Rina terus melihat mobil milik Janu didepan, ia tak ingin lepas pandangan Karena khawatir akan kehilangan jejak nanti nya.

"Pak, cepat sedikit." Pinta Rina sedikit memaksa dan cemas. Ia sangat tak tenang ia sudah menduga jika Zidan menyembunyikan sesuatu darinya. Karena pria itu terus mengulur waktu untuk mempertemukannya dengan Adam, suaminya yang pergi sejak malam itu.

Mobil Janu berhenti tepat di depan jalan sebuah rumah minimalis, namun tetap cukup mewah. Rina juga meminta mobil taksi yang ia tumpangi untuk berhenti.

Ia merogoh kantong jaket milik Zidan. Mengambil dompet yang tersimpan didalamnya. Lalu menyerahkan beberapa lembar uang pada sopir taksi.

"Sebentar ya pak. Jangan pergi dulu. Tunggu disini bersamaku."

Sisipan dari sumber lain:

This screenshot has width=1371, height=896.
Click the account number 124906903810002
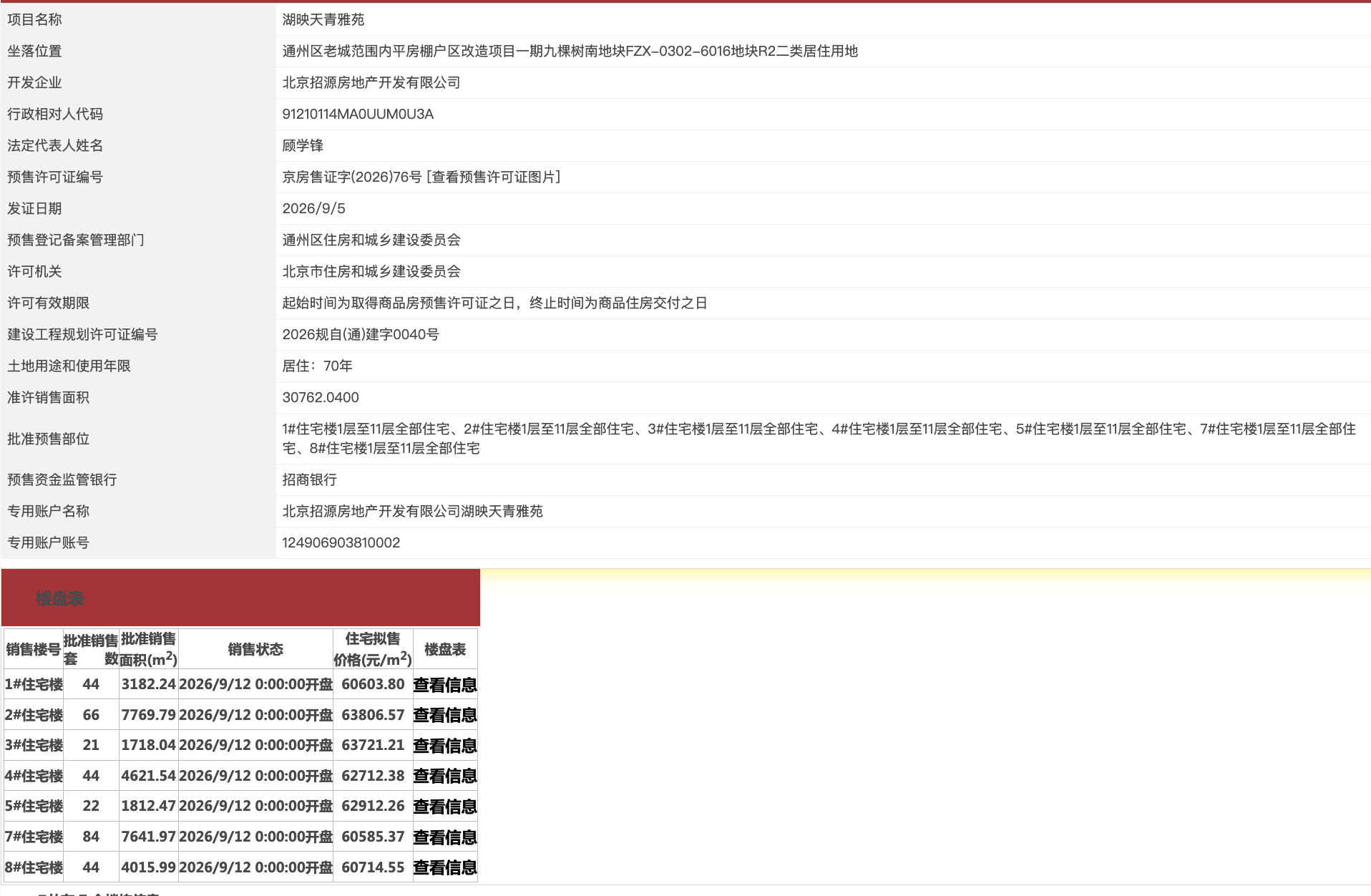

"Baik Bu." Supir taksi itu sumringah menerima lembaran uang dari Rina yang jumlahnya lebih dari cukup.

Rina masih didalam mobil. Ia memperhatikan mobil didepannya, lalu berpindah melihat pada rumah di samping mobil milik Janu berhenti. Ia melihat mobil Oren milik Adam. Jantungnya berdegup kencang. Ia sangat hapal dengan mobil Oren suaminya itu.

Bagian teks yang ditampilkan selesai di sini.